La spesa per realizzare un’altra opera è di 1,1 milioni di euro Ma la transazione con la Clax non è stata ancora raggiunta

PESCARA. Costerà un milione 100mila euro la nuova opera di Toyo Ito che dovrebbe sostituire il vecchio Calice rotto destinato alla rottamazione. La spesa prevista è, dunque, lievemente più alta rispetto a quella sostenuta nel 2008 per realizzare la scultura di piazza Salotto, finita in un magazzino di Pomezia della ditta che l’ha realizzata, la Clax Italia. A rivelarlo sono stati ieri il sindaco Marco Alessandrini e l’avvocato del Comune Carlo Montanino, durante la loro audizione in commissione Vigilanza e controllo, presieduta da Carlo Masci.

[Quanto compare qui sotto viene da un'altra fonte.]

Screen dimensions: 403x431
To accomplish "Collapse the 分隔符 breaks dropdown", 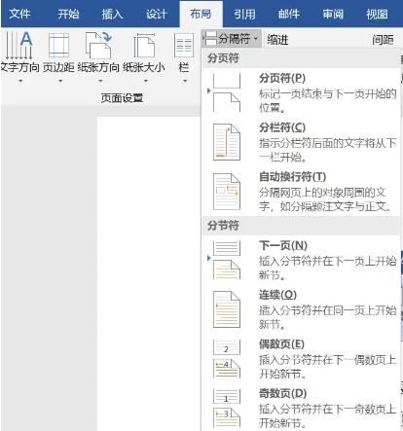I will point(232,39).
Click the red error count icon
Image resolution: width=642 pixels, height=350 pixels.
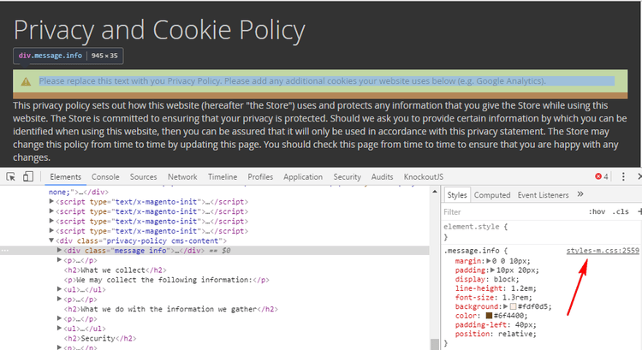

Il primo cittadino e il legale dell’ente sono stati invitati alla seduta per fare il punto della situazione sul lungo contenzioso tra Comune, artista giapponese e Clax Italia, nato dopo il collassamento dell’opera, chiamata Huge wine glass, avvenuto ad appena 46 giorni dalla sua inaugurazione. Dopo 9 anni di scontri legali, ora le parti sembrano intenzionate ad arrivare ad una transazione. Questo è almeno ciò che è emerso il 13 gennaio dell’anno scorso, quando Toyo Ito venne a Pescara per parlare del destino del vecchio Calice rotto e della chiusura del contenzioso. In quell’occasione, l’archistar giapponese promise una nuova opera per Pescara, la cui bozza di progetto, donata alla città, è stata già inviata ad Alessandrini. Bozza che il sindaco non intende svelare.

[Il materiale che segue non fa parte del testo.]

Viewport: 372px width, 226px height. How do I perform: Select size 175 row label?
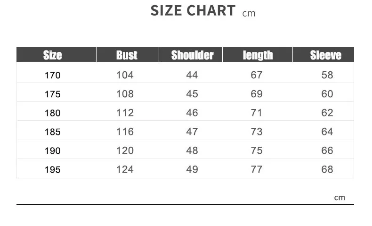(53, 94)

Le parti, comunque, si sono mostrate disponibili a stipulare un atto di puntuazione per addivenire ad una transazione, che possa mettere la parola fine al contenzioso e alla richiesta di risarcimento danni avanzata dal Comune alla Clax Italia, pari a un milione di euro, considerata la responsabile del collassamento dell’opera. Ad un anno e mezzo dalla visita di Ito, però, non si è ancora arrivati ad un accordo transattivo. Tre giorni fa, ha rivelato Montanino, c’è stata una nuova udienza in tribunale e il giudice ha deciso un rinvio a fine anno per permettere alle parti di arrivare in tribunale con un accordo, che permetta al Comune di rinunciare al risarcimento, in cambio della realizzazione della nuova opera.